Many may live to see the consequences of the anniversary, if it foreshadowed a coming
fake Christ. Or at the least, there were dozens of lunatics eager to take advantage of the
year 2000 hysteria to get the attention of the gullible.
Yet the 2000th anniversary of the Nativity actually came 475 days before year 2000
began. The correct anniversary date was about sundown, Jerusalem time, the end of the
Sabbath, Saturday August 22, 1998.
How can we know the exact day--and nearly the hour--of the birth of Jesus?
Simple arithmatic. A child could have done it, if only the basic assumptions had been
correct. But they weren't. In the 19th century, critical scholars made a crucial decision to
reject a total lunar eclipse in January 1 BC and to accept instead one in March 4 BC, as
the chronological cornerstone for dating the death of Herod the Great, and thereby, the
possible birth years for Jesus.
By so doing, the critics could argue Jesus had to born before 4 BC, contradicting
Luke, who tied Jesus' 30th year to the 15th year of Tiberius Caesar, 27-28 AD. Luke
effectively placed the birth in 3 BC, as did many of the early church fathers. Ironically,
even the date used by the Pope during the Christmas Eve midnight mass ritual is itself
consistent with the last half of 3 BC.
The dirty little secret is that virtually all the available evidence has always pointed
at the harvest period of 3 BC as the focal point of the Nativity--including the possibility
of a late summer birth.
By rejecting Luke, scholars also threw out the date of the birth Luke gives in his
Gospel.
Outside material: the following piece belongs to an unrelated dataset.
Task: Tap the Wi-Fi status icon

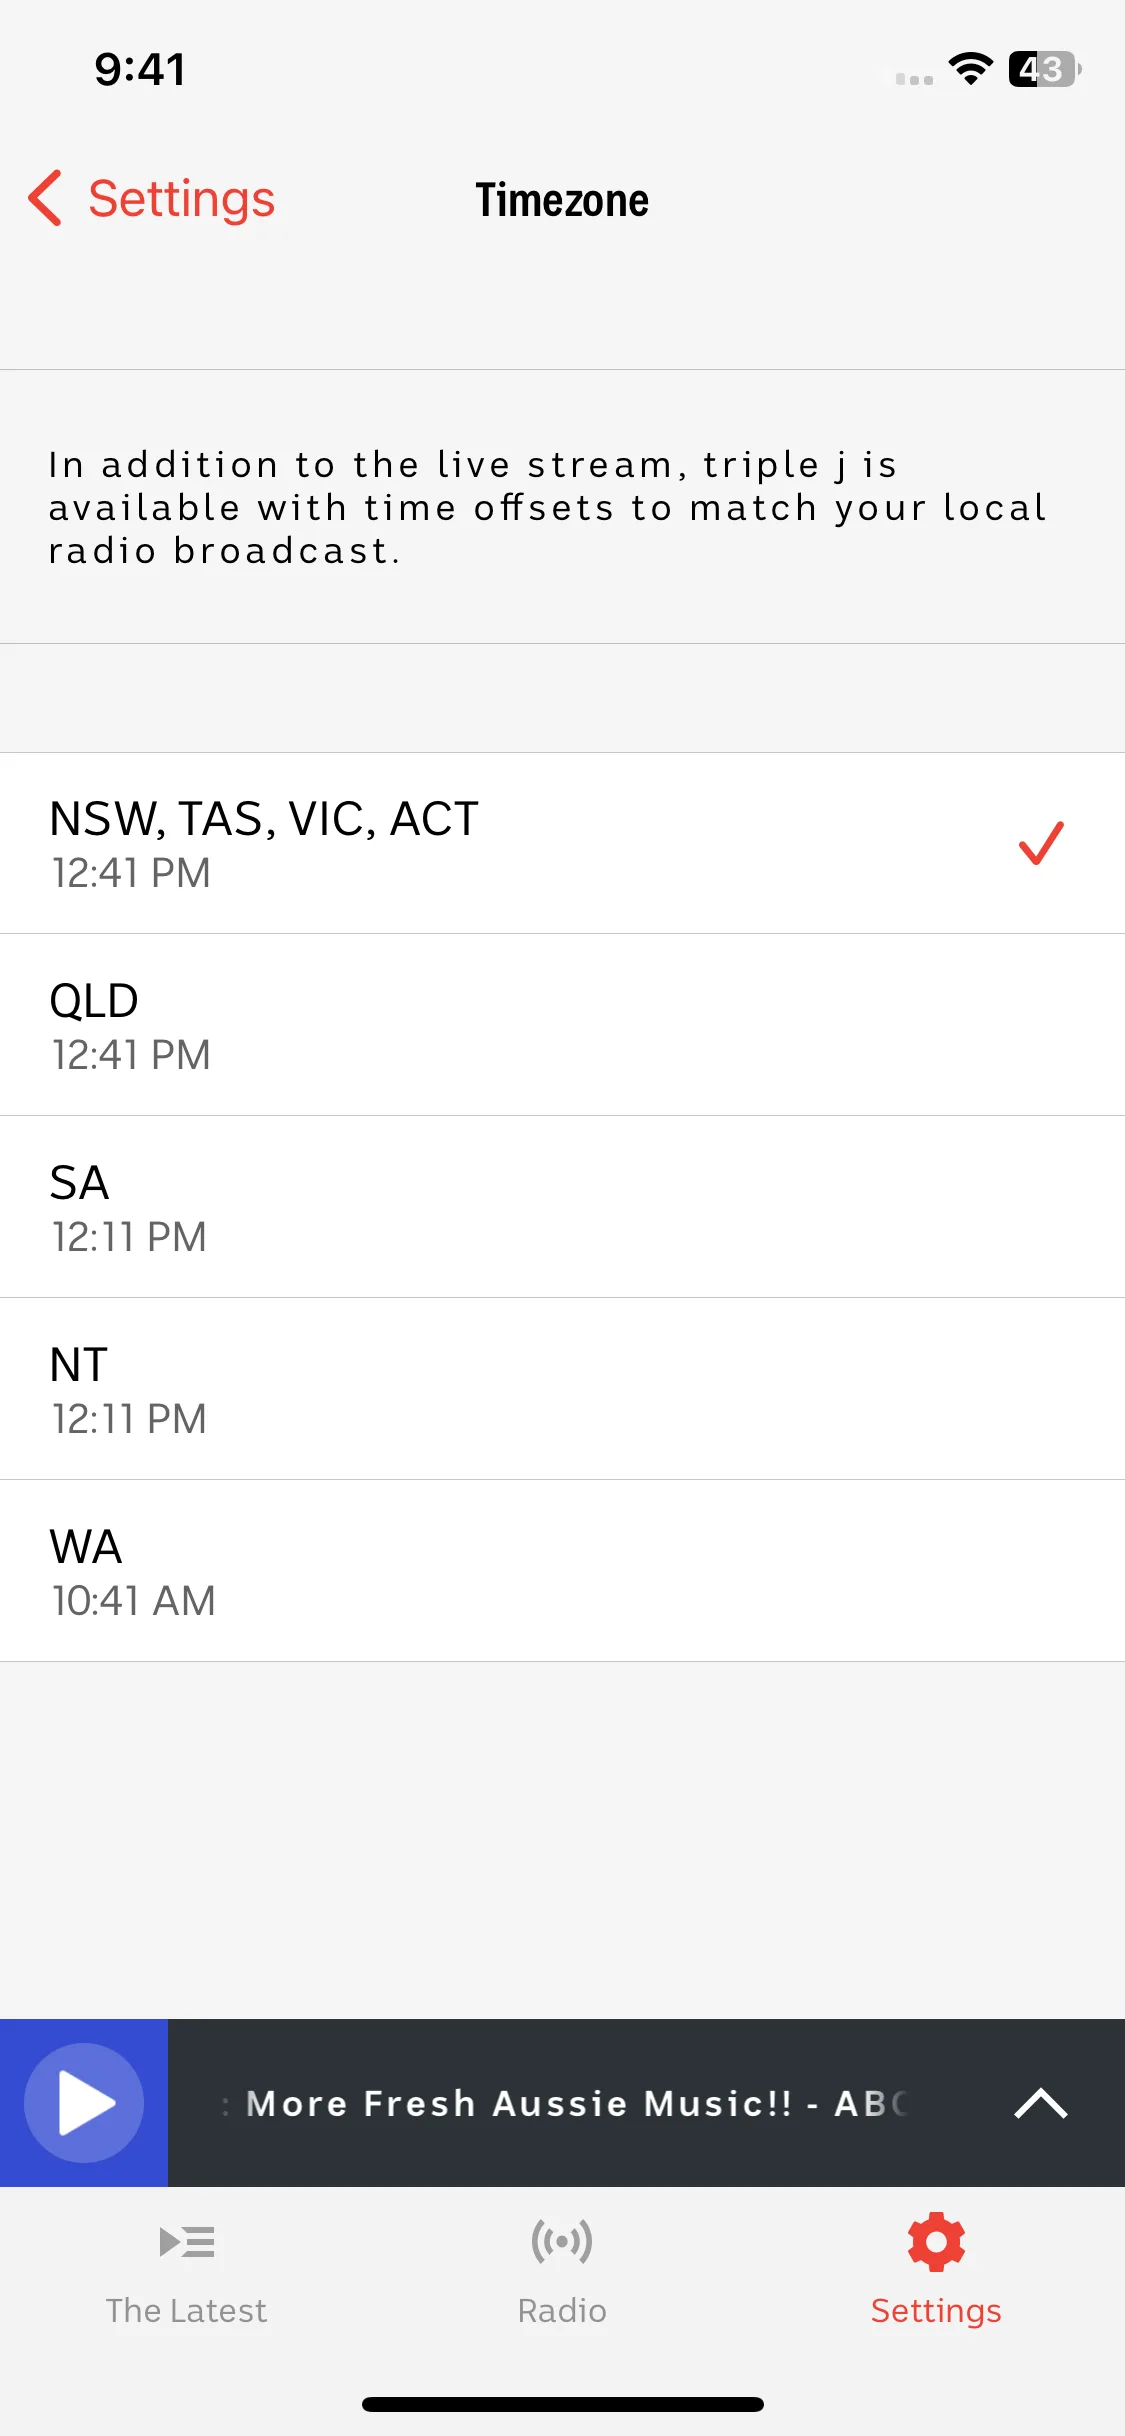Action: click(x=970, y=69)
In his second chapter, Luke tells what happened the day Mary came to the
Temple for purification 40 days after the birth of Jesus. All one has to know is what
day this was. And Luke plainly names the day. In fact, he includes three statements
identifying the day. So what day was this?
Yom Kippur. The Day of Atonement. The 10th day of the seventh month of the
In Luke's time, Yom Kippur was called three things: The day of the "Fast," the day
of the "Purification,"and the day of "Redemption." Luke uses all three to identify the
day Jesus was brought to the Temple. And he even quotes the Torah rule that mandates
the 40-day period for the mother to wait after the child's birth [Lk 2:22-38].
And if there were any doubt that it was Yom Kippur, Luke tells of a woman named
Anna who had been in the Temple for a "night and day" without leaving. There was
ONLY ONE DAY A YEAR when a person could pray overnight in the Temple: Yom
Kippur. All other days, the Temple was locked at sundown.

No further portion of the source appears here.